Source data
════════════════════
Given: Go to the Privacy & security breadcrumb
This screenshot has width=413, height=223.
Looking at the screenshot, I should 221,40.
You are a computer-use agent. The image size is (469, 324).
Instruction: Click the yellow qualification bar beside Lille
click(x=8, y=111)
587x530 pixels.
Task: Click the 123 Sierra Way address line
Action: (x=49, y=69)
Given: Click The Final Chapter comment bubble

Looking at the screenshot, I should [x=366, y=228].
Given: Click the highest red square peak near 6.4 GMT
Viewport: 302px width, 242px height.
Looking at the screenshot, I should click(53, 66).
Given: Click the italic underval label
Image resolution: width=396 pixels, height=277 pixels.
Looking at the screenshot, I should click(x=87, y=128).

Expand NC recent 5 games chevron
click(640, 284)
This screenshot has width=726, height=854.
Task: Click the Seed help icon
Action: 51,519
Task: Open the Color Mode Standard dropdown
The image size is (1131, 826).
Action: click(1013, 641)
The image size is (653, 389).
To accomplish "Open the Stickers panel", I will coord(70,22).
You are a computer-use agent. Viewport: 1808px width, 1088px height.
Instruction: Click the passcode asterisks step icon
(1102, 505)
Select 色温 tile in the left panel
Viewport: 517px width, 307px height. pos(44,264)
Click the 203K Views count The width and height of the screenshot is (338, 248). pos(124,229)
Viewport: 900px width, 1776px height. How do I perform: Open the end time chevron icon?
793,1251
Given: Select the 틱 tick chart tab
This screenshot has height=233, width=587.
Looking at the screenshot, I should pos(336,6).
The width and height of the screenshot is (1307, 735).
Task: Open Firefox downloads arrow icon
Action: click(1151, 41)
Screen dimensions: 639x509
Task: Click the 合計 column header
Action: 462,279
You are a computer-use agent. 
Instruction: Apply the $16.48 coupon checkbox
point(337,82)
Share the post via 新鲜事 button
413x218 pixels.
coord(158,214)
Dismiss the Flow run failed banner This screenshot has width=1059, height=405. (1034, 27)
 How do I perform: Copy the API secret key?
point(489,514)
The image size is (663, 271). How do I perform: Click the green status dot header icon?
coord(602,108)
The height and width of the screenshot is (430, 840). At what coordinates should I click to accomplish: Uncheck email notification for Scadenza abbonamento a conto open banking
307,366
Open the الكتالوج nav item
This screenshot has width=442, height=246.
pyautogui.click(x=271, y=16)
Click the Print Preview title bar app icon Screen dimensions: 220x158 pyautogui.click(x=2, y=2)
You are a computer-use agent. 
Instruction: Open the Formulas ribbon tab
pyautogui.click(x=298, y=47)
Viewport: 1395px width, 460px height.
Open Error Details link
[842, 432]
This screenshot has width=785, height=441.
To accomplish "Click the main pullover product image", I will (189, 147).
════════════════════
YOUR ASSIGNMENT:
Transcribe only the lines from the beginning of the entries to the line with "Given: Click the italic underval label", inclusive, exactly as written.

ANSWER SPACE:
Given: Go to the Privacy & security breadcrumb
This screenshot has width=413, height=223.
Looking at the screenshot, I should 221,40.
You are a computer-use agent. The image size is (469, 324).
Instruction: Click the yellow qualification bar beside Lille
click(x=8, y=111)
587x530 pixels.
Task: Click the 123 Sierra Way address line
Action: (x=49, y=69)
Given: Click The Final Chapter comment bubble

Looking at the screenshot, I should [x=366, y=228].
Given: Click the highest red square peak near 6.4 GMT
Viewport: 302px width, 242px height.
Looking at the screenshot, I should click(53, 66).
Given: Click the italic underval label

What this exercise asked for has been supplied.